Genç adam yüksek sesle kükredi. Başını çevirip kasabadaki herkese baktı.
“Belediye Başkanıyla kavga etmeye hazırız!”
“Ayrıca ilk önce diğer vatandaşların kaçmasına izin vermeye de hazırım. Onları savunacağız ve onlara daha fazla zaman kazandıracağız!”
“Küçük kasabanın Belediye Başkanı Wu Wu!”
Genç adam şehir duvarının üzerinde duruyordu. Eylemleri ve sözleri etrafındaki herkesi şok etti.
“Evet, Belediye Başkanı!” Hemen ardından düzinelerce gardiyan, gözlerinde yaşlarla genç belediye başkanlarına bakarken yüksek sesle karşılık verdi.
Aşağıdaki insanlar genç adamın sözlerini duyduklarında kalpleri hafifçe hareket etti ve bazı yaşlı kadınların gözleri hafifçe kızardı.
“Nefesini boşa harcama.
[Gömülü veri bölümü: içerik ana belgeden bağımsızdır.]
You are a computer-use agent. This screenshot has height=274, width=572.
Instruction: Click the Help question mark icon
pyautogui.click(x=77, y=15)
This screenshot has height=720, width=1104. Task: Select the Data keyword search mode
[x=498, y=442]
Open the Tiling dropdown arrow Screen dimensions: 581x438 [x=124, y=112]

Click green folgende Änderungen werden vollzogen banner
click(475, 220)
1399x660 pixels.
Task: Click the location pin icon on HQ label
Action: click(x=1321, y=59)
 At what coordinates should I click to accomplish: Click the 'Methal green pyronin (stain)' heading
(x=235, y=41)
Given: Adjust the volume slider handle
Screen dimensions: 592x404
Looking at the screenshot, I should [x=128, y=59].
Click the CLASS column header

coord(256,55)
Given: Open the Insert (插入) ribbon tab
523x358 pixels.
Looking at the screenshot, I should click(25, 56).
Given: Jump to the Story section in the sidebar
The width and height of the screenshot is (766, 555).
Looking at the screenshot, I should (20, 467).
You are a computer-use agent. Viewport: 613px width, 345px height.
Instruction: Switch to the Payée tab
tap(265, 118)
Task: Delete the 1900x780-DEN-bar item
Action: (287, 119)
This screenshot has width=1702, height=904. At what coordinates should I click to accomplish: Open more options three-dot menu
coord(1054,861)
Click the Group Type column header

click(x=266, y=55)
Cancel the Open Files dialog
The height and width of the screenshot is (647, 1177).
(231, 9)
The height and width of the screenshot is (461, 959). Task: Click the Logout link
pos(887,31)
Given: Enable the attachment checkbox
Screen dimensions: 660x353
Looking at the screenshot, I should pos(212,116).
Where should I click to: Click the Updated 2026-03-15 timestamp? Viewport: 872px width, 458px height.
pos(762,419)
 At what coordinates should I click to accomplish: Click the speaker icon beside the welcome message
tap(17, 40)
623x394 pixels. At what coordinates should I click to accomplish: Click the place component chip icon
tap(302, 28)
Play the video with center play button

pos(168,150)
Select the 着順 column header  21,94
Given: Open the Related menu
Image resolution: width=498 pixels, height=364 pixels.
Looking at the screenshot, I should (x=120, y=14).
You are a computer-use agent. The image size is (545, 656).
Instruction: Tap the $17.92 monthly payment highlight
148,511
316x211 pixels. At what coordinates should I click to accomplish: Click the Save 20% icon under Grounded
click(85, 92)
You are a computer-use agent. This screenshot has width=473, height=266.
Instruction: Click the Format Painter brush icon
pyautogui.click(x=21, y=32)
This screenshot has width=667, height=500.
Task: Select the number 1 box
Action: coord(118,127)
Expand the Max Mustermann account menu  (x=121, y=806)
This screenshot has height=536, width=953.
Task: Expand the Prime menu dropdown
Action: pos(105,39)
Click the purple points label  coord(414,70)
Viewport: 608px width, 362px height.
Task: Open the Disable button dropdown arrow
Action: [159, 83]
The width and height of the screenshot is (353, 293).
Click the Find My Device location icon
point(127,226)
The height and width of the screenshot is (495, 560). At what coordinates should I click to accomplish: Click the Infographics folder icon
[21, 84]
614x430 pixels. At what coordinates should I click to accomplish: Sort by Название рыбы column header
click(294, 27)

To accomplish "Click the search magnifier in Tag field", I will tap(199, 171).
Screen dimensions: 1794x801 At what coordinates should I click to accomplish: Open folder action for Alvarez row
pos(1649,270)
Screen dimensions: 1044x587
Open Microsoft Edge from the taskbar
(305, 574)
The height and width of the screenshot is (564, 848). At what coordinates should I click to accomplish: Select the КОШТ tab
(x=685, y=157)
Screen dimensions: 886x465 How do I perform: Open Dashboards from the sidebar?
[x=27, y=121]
Rüzgar tuzu kasabasının tüm halkı derhal buradan kaçsın. Benimle savaşmak isteyenler hücum etsin!”
Yüksek sesle kükreyen genç adamın bakışları kararlıydı. vücudu hareket etti ve doğrudan uçtu. Elindeki uzun kılıcı salladı ve parlak kılıç qi'si doğrudan ileri doğru fırladı.
Binden fazla vahşi canavar anında öldürüldü. Yarım adım boşluk yorumlama uzmanının gücü ortaya çıktı.
“Şarj!”
“Belediye başkanını takip edin ve hücum edin. Geri kalanınız Batı Kapısı'ndan kaçın!”
“Öldürmek! Belediye başkanı zaten suç duyurusunda bulundu. Hala ne için burada duruyoruz? Ailemize daha fazla zaman ayırmalıyız!”
Öfkeli kükremeler birbiri ardına duyuldu ve bir grup dövüş sanatçısı da onları yakından takip etti.
Surlardaki genç kız, ağabeyine biraz hayranlık ve kaygıyla bakarken şaşkına döndü.
“Ah!”
Yanındaki yaşlı adam çaresizce başını salladı ve hafifçe öne doğru bağırdı: “Genç efendiyi iyi korumalısın!”
Aşağıda, vahşi hayvanlarla savaşan birkaç bin kişi, belediye başkanının aşağı indiğini gördü ve gözlerinde bir şaşkınlık izi vardı.
“Kavga!”
Önlerindeki vahşi hayvanlara soğukça bakarken yüksek sesle kükrediler. Yorgun kollarını kaldırıp onu karşıladılar.
Üç ya da dört bin kişilik bir sıra, insan duvarı savunması oluşturdu!